Oxidation, pyrolysis and hydrolysis of methane, ethane, methanol and to some extent heptane and toluene, in supercritical water or nitrogen, at temperatures to 600-degrees-C and pressures to 1000 bar were studied. Temperatures of the reactive mixtures were always above the respective critical curves. Oxidation was performed with oxygen or air injection, flameless or with diffusion flames. High pressure, non-corrosive reaction vessels of different types and the complementary apparatus for high pressure injection and analysis are described. Flameless oxidation of methane in homogeneous supercritical aqueous mixtures produces CO, CO2, H-2 and CH3OH. Methanol formation can reach 30% of reacted methane, ''selectivity'', at 600 bar. High pressure increases the methanol selectivity, flame reaction decreases it.
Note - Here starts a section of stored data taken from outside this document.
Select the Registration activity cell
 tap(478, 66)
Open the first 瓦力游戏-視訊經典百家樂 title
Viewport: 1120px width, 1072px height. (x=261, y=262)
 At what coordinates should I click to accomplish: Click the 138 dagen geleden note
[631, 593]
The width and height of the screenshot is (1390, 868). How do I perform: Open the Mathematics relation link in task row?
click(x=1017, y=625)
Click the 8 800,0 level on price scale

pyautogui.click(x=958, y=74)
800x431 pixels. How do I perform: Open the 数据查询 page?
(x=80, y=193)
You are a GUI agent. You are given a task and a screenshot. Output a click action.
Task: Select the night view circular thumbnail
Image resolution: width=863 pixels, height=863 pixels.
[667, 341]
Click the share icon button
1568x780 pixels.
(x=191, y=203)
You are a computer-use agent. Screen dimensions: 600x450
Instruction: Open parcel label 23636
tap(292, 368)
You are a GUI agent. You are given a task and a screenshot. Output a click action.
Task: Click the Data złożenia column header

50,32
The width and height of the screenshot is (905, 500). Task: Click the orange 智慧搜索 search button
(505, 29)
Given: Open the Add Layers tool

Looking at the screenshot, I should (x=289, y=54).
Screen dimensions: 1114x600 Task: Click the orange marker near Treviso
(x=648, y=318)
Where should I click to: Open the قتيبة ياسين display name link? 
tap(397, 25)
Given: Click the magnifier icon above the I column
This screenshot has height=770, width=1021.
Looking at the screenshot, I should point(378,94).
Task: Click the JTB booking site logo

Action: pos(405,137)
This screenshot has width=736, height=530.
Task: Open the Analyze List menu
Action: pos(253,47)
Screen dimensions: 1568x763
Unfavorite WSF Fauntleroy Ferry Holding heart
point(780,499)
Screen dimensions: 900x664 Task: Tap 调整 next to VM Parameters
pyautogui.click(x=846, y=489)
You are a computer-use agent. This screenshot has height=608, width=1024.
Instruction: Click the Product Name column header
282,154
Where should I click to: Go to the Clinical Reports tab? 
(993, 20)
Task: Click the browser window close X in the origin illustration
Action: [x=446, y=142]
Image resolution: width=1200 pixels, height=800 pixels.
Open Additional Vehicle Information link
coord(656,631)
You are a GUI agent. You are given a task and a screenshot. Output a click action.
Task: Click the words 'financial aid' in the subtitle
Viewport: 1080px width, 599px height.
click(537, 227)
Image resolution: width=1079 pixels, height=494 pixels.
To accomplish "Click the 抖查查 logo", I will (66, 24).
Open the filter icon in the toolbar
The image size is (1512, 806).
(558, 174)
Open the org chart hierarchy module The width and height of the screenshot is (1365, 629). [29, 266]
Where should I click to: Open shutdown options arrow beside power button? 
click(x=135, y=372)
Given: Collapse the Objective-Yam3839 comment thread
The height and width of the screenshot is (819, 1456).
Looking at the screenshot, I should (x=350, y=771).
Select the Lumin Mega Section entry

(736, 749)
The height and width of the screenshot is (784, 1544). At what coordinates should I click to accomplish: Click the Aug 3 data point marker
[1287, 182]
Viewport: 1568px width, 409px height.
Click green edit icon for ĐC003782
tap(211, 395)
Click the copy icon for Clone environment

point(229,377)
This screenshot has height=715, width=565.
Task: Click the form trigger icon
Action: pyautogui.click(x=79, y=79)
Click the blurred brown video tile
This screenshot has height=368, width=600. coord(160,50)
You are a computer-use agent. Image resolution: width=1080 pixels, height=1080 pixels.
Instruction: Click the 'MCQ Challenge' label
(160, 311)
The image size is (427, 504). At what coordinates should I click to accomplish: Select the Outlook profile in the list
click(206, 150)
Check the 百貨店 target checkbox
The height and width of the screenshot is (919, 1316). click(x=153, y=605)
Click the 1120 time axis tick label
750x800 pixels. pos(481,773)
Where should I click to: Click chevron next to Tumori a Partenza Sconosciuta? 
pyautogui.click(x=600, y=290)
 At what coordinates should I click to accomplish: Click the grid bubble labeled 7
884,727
Overall rate constants are given. Similar studies were made with supercritical aqueous ethane mixtures. Hydrothermal pyrolysis, ''hydrothermolysis'', was investigated. Even at 600-degrees-C and 600 bar less than 3% methane decomposed after 120 minutes. Pyrolysis of methanol at 500-degrees-C and 600 bar is much slower in an aqueous environment than in nitrogen. Hydrothermal soot formation was studied with several hydrocarbons in supercritical fluids. Water, as compared with argon, as a mixture component appears to suppress soot formation. CO conversion with supercritical water was also quantitatively pursued.